Aim 1: Can you echo the listing below, starting at its first line and ending with the line that contains "coord(251,266)"?

SECRET SAUCE
Tasty success combines family, flavor and Fredericksburg
No jam, jelly or savory sauce is too weird for Fischer & Wieser’s product development team to try out.
Weird is what won them the country’s biggest specialty food award in 1997. That’s the year the Fredericksburg-based food manufacturer became nationally known for its roasted raspberry chipotle sauce, a smoky-sweet sauce that became one of the signature flavors of the decade.
CEO Case Fischer can rattle off the names of the products from that era — mango ginger habanero sauce, sweet smoky mustard sauce — but he also can tell you about customers who were walking into Das Peach Haus, a roadside stand he started working at as a teen.
The story really starts with Mark Wieser, who was one of Fischer’s high school teachers. He grew up in a German family in the area hearing the story of his dad, an attorney at the time, attending a meeting in 1926 that would forever change the course of Gillespie County. Local banks insisted that the farmers come up with a way to pay back debts that were rapidly accruing as cotton prices fell.

Data shown:

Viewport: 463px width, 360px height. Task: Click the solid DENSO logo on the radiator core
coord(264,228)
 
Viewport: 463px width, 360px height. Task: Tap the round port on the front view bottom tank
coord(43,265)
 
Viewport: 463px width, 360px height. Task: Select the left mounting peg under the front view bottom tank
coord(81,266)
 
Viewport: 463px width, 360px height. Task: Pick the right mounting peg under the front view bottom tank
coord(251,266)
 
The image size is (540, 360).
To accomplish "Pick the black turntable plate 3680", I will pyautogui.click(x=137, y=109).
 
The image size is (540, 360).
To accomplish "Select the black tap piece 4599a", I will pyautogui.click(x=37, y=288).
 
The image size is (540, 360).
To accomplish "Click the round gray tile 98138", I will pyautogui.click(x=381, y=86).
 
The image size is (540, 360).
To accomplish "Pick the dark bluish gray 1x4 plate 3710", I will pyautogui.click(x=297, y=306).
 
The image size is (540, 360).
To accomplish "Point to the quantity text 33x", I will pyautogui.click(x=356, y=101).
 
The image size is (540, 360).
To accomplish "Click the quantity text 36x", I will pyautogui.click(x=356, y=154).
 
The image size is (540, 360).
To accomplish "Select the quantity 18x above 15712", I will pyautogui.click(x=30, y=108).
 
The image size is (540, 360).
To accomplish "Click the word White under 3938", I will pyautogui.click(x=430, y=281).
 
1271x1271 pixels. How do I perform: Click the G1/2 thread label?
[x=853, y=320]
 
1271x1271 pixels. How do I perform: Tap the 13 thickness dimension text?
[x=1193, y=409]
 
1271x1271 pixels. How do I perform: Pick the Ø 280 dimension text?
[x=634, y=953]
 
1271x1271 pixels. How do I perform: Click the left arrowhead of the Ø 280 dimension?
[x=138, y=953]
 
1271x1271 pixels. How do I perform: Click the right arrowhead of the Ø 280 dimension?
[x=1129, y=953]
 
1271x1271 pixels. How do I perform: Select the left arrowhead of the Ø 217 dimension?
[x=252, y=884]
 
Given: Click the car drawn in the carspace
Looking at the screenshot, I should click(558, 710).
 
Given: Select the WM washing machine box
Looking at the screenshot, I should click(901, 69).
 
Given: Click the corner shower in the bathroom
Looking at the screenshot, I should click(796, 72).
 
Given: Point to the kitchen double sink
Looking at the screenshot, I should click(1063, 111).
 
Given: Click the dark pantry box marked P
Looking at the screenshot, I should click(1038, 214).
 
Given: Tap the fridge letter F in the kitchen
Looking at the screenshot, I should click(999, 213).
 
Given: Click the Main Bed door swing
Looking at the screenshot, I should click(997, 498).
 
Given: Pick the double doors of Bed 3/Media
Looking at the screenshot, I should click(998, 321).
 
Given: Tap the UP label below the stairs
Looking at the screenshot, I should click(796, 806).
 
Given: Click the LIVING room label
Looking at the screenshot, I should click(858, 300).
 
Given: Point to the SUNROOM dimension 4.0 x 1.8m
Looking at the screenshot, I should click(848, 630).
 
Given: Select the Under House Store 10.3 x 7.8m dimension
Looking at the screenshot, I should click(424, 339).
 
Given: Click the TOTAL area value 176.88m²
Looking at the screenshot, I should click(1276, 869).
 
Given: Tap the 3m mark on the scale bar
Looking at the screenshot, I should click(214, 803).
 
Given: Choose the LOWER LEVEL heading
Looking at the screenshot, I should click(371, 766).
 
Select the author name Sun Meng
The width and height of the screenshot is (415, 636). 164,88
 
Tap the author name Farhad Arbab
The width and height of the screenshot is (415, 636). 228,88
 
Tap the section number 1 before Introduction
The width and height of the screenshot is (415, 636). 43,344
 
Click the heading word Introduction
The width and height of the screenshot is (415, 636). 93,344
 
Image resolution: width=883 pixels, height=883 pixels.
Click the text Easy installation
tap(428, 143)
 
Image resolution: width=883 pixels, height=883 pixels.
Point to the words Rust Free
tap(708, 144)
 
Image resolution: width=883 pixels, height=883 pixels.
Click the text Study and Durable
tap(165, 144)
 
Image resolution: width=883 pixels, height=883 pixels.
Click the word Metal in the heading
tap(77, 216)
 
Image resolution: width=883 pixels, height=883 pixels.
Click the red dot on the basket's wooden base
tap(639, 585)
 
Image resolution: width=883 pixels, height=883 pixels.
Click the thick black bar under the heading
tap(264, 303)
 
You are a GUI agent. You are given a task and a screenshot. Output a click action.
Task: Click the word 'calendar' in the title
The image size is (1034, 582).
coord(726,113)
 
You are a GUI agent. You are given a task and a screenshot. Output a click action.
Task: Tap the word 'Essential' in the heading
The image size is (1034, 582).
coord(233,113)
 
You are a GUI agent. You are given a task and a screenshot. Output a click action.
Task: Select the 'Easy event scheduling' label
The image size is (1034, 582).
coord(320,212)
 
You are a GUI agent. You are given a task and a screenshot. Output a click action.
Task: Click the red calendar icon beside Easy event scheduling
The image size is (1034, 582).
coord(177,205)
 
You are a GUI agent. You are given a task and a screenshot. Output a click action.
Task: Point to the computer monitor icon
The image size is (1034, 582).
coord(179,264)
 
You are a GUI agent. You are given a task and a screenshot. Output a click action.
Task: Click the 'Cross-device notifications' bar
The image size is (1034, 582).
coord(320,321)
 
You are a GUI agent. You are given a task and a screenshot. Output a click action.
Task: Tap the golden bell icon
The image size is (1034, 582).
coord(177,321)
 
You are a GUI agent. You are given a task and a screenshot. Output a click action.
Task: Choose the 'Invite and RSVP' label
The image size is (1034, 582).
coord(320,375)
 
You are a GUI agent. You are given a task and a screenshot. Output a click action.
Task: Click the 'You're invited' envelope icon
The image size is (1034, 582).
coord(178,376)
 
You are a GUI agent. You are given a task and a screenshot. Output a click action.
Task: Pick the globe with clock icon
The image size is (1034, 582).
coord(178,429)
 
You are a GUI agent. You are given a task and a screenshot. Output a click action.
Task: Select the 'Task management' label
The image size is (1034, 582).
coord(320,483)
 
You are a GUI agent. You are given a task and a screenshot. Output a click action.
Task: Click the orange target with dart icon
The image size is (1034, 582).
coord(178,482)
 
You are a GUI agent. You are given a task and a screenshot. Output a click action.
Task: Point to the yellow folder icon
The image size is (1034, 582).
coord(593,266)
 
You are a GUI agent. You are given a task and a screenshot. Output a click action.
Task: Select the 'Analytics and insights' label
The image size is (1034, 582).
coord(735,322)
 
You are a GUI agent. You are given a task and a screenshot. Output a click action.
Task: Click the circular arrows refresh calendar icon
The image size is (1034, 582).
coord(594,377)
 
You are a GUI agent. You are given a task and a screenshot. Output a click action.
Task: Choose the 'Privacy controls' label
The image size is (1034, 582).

Aim 2: Would you duplicate the passage of the Fischer & Wieser article above, from "Weird is what" to "of the decade.", word for word?

Correct response 1:
Viewport: 463px width, 360px height. Task: Click the solid DENSO logo on the radiator core
coord(264,228)
 
Viewport: 463px width, 360px height. Task: Tap the round port on the front view bottom tank
coord(43,265)
 
Viewport: 463px width, 360px height. Task: Select the left mounting peg under the front view bottom tank
coord(81,266)
 
Viewport: 463px width, 360px height. Task: Pick the right mounting peg under the front view bottom tank
coord(251,266)

Correct response 2:
Weird is what won them the country’s biggest specialty food award in 1997. That’s the year the Fredericksburg-based food manufacturer became nationally known for its roasted raspberry chipotle sauce, a smoky-sweet sauce that became one of the signature flavors of the decade.